(Saved entries)
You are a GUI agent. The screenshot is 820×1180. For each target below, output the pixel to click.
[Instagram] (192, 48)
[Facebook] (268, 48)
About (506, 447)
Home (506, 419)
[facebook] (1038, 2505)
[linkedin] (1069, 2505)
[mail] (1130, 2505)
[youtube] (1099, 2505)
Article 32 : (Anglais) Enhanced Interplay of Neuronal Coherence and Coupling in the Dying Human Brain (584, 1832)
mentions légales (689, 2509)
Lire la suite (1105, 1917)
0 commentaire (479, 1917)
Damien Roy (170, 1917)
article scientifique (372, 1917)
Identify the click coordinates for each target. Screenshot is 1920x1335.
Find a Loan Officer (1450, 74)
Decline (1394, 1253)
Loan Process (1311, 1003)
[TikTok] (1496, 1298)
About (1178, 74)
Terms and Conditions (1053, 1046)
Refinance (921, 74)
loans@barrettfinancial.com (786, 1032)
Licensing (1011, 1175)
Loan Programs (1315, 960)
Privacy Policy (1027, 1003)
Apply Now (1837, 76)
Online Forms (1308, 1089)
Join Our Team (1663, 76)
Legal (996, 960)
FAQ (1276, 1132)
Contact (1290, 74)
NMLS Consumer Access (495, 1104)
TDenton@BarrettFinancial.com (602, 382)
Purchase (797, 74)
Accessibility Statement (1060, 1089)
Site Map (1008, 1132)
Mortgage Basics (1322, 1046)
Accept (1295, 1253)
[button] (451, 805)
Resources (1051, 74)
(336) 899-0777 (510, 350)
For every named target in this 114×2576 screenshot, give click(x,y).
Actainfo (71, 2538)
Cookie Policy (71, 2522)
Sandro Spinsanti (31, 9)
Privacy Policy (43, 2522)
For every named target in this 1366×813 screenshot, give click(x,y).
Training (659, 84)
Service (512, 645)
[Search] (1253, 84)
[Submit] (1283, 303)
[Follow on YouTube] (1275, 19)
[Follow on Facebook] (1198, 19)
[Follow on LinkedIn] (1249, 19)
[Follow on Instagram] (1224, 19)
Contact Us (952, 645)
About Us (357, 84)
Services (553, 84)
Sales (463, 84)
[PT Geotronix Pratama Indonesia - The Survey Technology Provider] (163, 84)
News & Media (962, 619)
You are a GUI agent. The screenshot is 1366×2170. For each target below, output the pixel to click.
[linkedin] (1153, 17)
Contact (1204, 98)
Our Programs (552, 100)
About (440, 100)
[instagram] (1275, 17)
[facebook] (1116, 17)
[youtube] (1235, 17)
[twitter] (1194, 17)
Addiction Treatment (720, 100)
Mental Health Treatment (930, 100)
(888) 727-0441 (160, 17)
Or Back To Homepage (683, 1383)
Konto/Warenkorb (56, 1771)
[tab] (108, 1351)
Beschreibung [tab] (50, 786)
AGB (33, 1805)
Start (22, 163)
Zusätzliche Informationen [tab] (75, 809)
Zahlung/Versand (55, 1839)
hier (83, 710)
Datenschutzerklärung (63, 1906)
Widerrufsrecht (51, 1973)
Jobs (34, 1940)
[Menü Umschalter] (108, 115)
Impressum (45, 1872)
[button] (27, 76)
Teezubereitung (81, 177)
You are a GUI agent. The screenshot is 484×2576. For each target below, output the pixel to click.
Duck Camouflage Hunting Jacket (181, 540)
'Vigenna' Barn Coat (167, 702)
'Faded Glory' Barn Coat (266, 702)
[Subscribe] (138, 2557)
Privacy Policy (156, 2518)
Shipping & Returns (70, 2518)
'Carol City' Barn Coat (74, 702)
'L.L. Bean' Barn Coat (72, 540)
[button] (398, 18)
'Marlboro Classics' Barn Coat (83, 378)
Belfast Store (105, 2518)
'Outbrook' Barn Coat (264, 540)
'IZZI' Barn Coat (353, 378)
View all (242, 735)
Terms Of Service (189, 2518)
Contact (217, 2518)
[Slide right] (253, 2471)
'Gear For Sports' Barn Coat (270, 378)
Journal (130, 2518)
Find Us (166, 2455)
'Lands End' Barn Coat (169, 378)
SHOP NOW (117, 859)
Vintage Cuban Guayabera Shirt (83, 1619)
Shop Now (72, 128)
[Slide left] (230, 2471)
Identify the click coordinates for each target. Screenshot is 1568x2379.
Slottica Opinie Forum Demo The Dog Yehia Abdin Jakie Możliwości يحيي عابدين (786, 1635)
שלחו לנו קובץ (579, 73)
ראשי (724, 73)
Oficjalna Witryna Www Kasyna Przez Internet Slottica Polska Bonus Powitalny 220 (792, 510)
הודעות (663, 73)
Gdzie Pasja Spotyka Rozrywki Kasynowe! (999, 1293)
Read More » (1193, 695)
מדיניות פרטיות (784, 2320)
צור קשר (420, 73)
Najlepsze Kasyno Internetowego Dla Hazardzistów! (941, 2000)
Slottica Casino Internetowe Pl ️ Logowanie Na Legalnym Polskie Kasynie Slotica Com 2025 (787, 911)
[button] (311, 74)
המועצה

**PROBLEM TO WORK ON**
For the string "Treatment", go through the entries above and copy each line where it occurs.

**SOLVED EXERCISE**
Addiction Treatment (720, 100)
Mental Health Treatment (930, 100)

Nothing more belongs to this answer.